A difícil tarefa de ser grávida
«É mais difícil ser grávida hoje em dia». O obstetra Dória Nóbrega, antigo director da Maternidade Alfredo da Costa, em Lisboa, médico de muitas barrigas ao longo das últimas décadas, acompanhou de perto a mudança de estatuto das grávidas em Portugal. A ecografia esteve no centro dessa transição. «A mulher actualmente tem de tomar muitas decisões, a gravidez é um processo muito mais consciente. Hoje, a grávida é juiz em causa própria.»
Dória Nóbrega explica como a possibilidade de espreitar para dentro do ventre alterou as mentalidades de todos, obstetras e grávidas: «Decisões que só se tomavam no fim da gravidez tomam-se agora muito mais cedo.» E isso é bom, defende o médico. «Com a ecografia, detectamos hoje mais atempadamente muitas das anomalias que antes só descobríamos no final da gestação.»

Mas também é bom não esquecer «os ensinamentos antigos». O ecógrafo não deve substituir as mãos do médico. E para avaliar o bem-estar da grávida e do bebé ainda é preciso usar as mãos. Dória Nóbrega confia muito nas suas. Mais do que nas ecografias? «Não, isso não...»

O controlo ecográfico é um bem essencial à gravidez, sublinha o clínico, e contribuiu significativamente para a diminuição dos maus indicadores perinatais que caracterizavam Portugal nos anos 70 e 80.

Controlo rotineiro não quer dizer, no entanto, que as grávidas necessitem de efectuar uma ecografia por consulta, cenário muito comum actualmente.

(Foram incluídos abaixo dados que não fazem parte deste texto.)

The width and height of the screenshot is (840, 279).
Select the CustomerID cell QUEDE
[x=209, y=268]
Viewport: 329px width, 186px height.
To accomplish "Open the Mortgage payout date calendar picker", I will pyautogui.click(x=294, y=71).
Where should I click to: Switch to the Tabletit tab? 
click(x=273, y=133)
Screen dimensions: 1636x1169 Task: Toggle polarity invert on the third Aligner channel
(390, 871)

Dória Nóbrega, que não é ecografista, critica esta 'febre' com as imagens dos fetos, questionando a sua utilidade.

«No meu consultório existe uma balança, uma fita métrica e um aparelho para medir a pressão arterial. Mais nada.»


O exame do primeiro trimestre
Este deve ser o primeiro exame ecográfico da gravidez. Recomenda-se que seja realizado entre as 11 e as 13 semanas de gestação. Objectivos:
1) Confirmar a idade da gravidez.
2) Saber quantos fetos existem.
3) Se existir mais do que um, saber quantos sacos e quantas placentas.
4) Contribuir para a determinação do risco para um tipo específico de doença no feto ¿Síndroma de Down - causada normalmente por uma anomalia no número de cromossomas, trissomia 21.
5) Medir a prega da nuca.
6) Verificar se o feto está vivo (isto é, se o coração tem batimentos).
7) Tentar excluir algumas anomalias que se podem identificar nesta altura.


O exame do segundo trimestre
Idealmente, deve realizar-se entre as 20 e as 22 semanas. É um dos exames mais exigentes, em termos de capacidade técnica de quem o efectua, embora menos importante em termos de qualidade do equipamento usado. Objectivos:
1) Avaliação detalhada da anatomia do feto para exclusão de um conjunto importante de defeitos que podem atingir qualquer gravidez. Pretende-se, com este exame, permitir aos pais a opção de evitar o nascimento de um bebé com alguma das doenças graves que se conseguem identificar.
2) Acessoriamente, é efectuada a verificação da continuação da viabilidade da gravidez (batimentos cardíacos com actividade normal, líquido amniótico em quantidade normal) e da normalidade do crescimento fetal através da medição de algumas dimensões do feto.
3) Confirmação do sexo do bebé.


O exame do terceiro trimestre
O terceiro exame ecográfico realiza-se entre as 28 e as 32 semanas de gravidez. O principal objectivo deste exame é avaliar aquilo que é secundário no exame do segundo trimestre. Objectivos:
1) Avaliação do crescimento fetal através da medição de algumas dimensões do bebé. Se bem que a maioria dos fetos que parecem estar a crescer pouco sejam normais, alguns poderão necessitar de avaliações complementares.
2) Verificação da presença de sinais indirectos de viabilidade e bem-estar do feto (batimentos cardíacos, líquido amniótico normais).
3) Avaliação da posição da placenta;
4) Avaliação da posição do feto;
5) Reavaliação da anatomia do feto para identificar alguns defeitos de expressão tardia ou outros que não tenham sido diagnosticados no exame anterior. De recordar que, nesta fase, muitas estruturas são já de difícil avaliação dadas as dimensões do bebé.